Thursday, May 3, 2018

#123 / Ready, Fire, Aim

I am not a member of any organized political party. I am a Democrat. 

The quotation above is attributed to Will Rogers, and since I do want to talk about the Democratic Party today, it seems appropriate. 

I don't know who first came up with the rephrasing of the traditional firing squad command that I have used as a title for today's blog posting, but that rephrased command seemed appropriate for today's discussion, and very much consistent with Will Rogers' evaluation of the Democratic Party.

I am also not sure who first used the expression "a circular firing squad" to describe a rather common phenomenon. Again, the illustration above seemed appropriate for today's discussion. The online word site, Wiktionary, provides no guidance on the question of who first used the expression, but it does define the expression as follows: "Circular Firing Squad - A political party or other group experiencing considerable disarray because the members are engaging in internal disputes and mutual recrimination."

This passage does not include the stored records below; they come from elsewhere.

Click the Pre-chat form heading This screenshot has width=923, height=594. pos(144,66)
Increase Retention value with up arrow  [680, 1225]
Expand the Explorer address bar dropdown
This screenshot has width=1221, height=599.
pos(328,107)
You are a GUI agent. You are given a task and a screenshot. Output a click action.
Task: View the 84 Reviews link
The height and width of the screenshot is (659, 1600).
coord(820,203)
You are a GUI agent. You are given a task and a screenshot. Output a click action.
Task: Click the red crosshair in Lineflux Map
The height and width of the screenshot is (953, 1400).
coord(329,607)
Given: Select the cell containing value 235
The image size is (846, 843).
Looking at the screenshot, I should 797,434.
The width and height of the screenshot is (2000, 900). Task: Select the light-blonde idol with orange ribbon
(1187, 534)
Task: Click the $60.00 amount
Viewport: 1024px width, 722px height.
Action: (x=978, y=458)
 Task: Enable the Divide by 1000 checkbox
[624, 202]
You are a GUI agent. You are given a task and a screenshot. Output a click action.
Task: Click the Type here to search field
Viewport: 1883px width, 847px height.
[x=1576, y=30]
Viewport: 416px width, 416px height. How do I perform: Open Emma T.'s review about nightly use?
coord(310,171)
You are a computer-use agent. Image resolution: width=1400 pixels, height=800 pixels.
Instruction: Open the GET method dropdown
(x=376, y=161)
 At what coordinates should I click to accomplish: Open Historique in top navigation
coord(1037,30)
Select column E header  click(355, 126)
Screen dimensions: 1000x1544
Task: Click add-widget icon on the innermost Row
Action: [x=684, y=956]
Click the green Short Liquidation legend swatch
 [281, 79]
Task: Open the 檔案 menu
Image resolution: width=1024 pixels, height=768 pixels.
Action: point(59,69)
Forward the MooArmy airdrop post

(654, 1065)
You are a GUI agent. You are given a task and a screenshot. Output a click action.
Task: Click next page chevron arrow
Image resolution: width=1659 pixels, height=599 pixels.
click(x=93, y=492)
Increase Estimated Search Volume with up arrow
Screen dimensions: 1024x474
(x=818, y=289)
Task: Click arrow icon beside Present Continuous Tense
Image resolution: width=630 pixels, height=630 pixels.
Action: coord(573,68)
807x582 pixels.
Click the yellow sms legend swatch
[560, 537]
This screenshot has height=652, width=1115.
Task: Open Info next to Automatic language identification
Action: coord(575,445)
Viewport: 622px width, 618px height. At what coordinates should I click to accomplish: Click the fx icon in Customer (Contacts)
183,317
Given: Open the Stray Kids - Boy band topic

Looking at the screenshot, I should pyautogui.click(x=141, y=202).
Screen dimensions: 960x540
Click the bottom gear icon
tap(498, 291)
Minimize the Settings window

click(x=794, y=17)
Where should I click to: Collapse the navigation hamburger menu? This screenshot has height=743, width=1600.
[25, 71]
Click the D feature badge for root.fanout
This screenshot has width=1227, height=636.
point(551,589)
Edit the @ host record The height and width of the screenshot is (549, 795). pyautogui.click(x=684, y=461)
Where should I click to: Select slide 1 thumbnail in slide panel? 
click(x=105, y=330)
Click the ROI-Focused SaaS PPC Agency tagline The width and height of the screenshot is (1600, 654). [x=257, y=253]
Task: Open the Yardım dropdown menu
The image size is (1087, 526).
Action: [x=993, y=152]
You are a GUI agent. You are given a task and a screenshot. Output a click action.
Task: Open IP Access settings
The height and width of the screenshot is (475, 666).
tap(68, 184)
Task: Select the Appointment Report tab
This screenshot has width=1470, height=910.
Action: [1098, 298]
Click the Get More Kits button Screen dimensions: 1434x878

Wiktionary, please let me introduce you to my friend, Will Rogers, and to the leadership of the Democratic National Committee!

What prompts today's posting on the current state of the Democratic Party? Several things. 

First, I have been outraged at recent news reports about the Democratic Congressional Campaign Committee (DNCC), which phones my home just about every evening to see how I am doing, and to demand more money. 

In case you missed it, the DNCC has been attacking a progressive Democratic candidate for Congress, in Texas, because the DNCC has decided that she is too "progressive" to win a November runoff. Having formulated this judgment, which may or may not be correct, the DNCC has now essentially started campaigning against her, and has released information that is designed to discourage democratic voters from selecting her in the primary, and that will be used against her by her Republican Party opponent in the general election, if she wins the nomination. As a former delegate for Bernie Sanders, at the 2016 Democratic National Convention, I have been through that movie before!

Second, a Democratic member of the State Legislature recently told me how distressed he is, and how upset the Democratic Party leadership in California is, at the disarray evident in various Congressional elections now underway. A number of Republican Congress Members from California have "retired," and there is a real opportunity to convert "Red" seats to "Blue" seats this November. However, the Democrats have so many different candidates in some of these races, who defy efforts to coordinate and work together, that it seems possible that the Republican Party will be able to replace the retiring Republicans with a new set. 

Finally, and this is what really prompts this posting, a New York Times' Op-Ed, published on April 18, 2018, asks the question, "Where's the Tea Party of the Left?"

That, actually, is my question, too. As a Sanders' delegate, I saw firsthand how Democratic Party officials used what is supposed to be a "neutral" Party apparatus during the primaries to make it impossible for Bernie Sanders to win the nomination. I wrote a number of times about that experience in this blog. My experience convinced me that the Democratic Party has been captured by the same corporate interests that control the Republican Party, and that major changes were in order, so that our democratic political system could begin functioning again. 

Matt Grossman and David A. Hopkins, who authored The Times' Op-Ed, have a distinctly different perspective. They believe that the Democrats are doing great! The Democrats, they believe, have managed to damp down the kind of ideological warfare that the Tea Party Republicans have engaged in, and that's all to the good. This is not my analysis. 

A "pull quote" in the hard copy edition of the Op-Ed in The Times, says, "Democrats tend to avoid ideological battles." If that is true, and I question that, the end result may be success for the Democratic Party in November 2018 (and taking back Congress would be really good), but what is ultimately necessary is that we begin making fundamental changes in virtually every aspect of our social, political, and economic life. 

Until there is a "program" to do that, and a "party" that makes such fundamental change its platform and mission, we are only rearranging the deck chairs on the Titanic (to use another great expression, as least as good as that one about the circular firing squad).